- WHAT IS EXPECTED
Please change "Wishlist" to "Favorites" in the stretch from the first of the lines below through the line containing "Action: click(x=1050, y=158)", and write out only those lines with nothing else altered.

- Stored records
--- Begin ---
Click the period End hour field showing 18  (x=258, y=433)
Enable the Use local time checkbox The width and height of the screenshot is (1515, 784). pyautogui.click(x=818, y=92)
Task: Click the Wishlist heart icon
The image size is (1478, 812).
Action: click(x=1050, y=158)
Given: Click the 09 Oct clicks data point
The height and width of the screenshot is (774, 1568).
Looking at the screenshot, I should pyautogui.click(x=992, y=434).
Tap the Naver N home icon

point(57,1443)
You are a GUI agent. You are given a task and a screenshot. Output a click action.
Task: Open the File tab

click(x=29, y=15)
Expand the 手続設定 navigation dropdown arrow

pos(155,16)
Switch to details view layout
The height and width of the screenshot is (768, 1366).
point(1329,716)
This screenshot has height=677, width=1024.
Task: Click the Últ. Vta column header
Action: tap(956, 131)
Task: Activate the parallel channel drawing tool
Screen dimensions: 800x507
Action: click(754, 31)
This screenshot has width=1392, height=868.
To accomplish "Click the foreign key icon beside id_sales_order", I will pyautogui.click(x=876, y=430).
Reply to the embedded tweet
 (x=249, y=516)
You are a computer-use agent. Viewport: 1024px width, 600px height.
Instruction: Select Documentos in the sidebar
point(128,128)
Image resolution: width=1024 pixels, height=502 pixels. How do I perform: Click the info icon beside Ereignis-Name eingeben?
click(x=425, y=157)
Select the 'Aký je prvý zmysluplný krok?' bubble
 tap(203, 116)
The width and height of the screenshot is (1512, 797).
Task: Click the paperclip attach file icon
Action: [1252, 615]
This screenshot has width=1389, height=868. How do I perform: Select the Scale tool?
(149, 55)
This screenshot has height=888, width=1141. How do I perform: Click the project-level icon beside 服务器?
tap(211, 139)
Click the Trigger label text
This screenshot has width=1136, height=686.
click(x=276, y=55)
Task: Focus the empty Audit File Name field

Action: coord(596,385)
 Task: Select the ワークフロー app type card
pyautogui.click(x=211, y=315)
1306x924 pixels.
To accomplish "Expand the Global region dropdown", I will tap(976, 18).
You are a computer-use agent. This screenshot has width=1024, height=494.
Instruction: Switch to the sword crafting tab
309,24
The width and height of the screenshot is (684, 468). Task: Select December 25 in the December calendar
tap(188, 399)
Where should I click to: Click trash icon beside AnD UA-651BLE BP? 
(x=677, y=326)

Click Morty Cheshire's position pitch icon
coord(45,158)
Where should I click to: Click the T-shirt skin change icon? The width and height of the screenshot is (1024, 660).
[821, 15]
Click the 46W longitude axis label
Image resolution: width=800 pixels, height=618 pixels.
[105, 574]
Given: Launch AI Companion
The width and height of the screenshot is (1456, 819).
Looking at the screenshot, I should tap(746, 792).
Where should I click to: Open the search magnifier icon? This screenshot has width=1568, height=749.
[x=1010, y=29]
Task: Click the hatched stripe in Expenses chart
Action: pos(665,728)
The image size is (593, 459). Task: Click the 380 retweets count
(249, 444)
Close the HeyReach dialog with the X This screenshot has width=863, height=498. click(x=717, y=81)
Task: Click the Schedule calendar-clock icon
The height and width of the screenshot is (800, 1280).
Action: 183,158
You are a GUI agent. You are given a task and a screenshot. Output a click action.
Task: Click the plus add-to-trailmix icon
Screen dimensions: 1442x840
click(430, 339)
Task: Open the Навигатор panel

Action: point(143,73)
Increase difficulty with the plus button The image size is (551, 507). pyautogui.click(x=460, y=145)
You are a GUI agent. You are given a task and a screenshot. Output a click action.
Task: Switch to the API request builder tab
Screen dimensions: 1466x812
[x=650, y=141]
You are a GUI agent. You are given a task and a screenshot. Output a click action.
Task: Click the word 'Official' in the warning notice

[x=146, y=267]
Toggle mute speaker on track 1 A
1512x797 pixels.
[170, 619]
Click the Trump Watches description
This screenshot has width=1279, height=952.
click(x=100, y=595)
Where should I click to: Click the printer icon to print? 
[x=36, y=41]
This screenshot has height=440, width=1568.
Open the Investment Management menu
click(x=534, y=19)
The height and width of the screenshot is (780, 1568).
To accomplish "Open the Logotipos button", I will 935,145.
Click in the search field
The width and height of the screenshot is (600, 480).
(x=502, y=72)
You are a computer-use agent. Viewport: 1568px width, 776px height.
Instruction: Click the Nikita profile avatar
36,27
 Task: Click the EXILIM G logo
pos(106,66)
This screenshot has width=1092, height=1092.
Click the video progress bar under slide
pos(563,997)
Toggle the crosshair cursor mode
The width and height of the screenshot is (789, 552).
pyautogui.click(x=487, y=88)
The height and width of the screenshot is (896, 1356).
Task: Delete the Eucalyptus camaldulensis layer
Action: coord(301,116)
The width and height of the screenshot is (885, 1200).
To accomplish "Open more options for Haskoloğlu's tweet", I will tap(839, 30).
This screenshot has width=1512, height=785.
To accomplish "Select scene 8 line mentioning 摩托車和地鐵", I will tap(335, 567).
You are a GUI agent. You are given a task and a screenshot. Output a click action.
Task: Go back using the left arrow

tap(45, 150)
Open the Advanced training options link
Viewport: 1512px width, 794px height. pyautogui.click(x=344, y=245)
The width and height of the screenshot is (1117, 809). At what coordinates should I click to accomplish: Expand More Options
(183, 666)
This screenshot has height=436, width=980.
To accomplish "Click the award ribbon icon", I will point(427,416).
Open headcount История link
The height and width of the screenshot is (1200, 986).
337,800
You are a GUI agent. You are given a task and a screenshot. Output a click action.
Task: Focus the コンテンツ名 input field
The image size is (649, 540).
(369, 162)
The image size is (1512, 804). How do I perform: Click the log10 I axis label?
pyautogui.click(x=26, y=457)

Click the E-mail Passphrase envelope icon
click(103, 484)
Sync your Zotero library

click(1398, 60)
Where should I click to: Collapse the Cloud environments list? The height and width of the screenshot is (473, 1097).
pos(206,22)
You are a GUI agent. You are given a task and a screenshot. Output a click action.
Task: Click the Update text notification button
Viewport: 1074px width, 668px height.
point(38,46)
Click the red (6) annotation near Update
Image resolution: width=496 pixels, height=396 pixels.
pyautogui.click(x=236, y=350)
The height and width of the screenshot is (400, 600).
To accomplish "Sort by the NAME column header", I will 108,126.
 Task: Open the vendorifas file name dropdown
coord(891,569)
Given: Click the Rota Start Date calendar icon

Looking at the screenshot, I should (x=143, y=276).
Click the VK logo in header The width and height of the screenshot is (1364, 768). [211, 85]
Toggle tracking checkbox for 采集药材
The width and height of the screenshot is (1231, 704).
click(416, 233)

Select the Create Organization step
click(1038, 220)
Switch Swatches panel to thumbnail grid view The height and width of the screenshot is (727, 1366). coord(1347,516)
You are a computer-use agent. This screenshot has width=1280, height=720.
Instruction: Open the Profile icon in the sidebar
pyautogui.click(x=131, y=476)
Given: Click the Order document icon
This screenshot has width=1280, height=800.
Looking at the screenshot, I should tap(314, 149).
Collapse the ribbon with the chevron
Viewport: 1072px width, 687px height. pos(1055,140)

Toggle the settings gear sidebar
--- End ---
- REPLY
Click the period End hour field showing 18  (x=258, y=433)
Enable the Use local time checkbox The width and height of the screenshot is (1515, 784). pyautogui.click(x=818, y=92)
Task: Click the Favorites heart icon
The image size is (1478, 812).
Action: click(x=1050, y=158)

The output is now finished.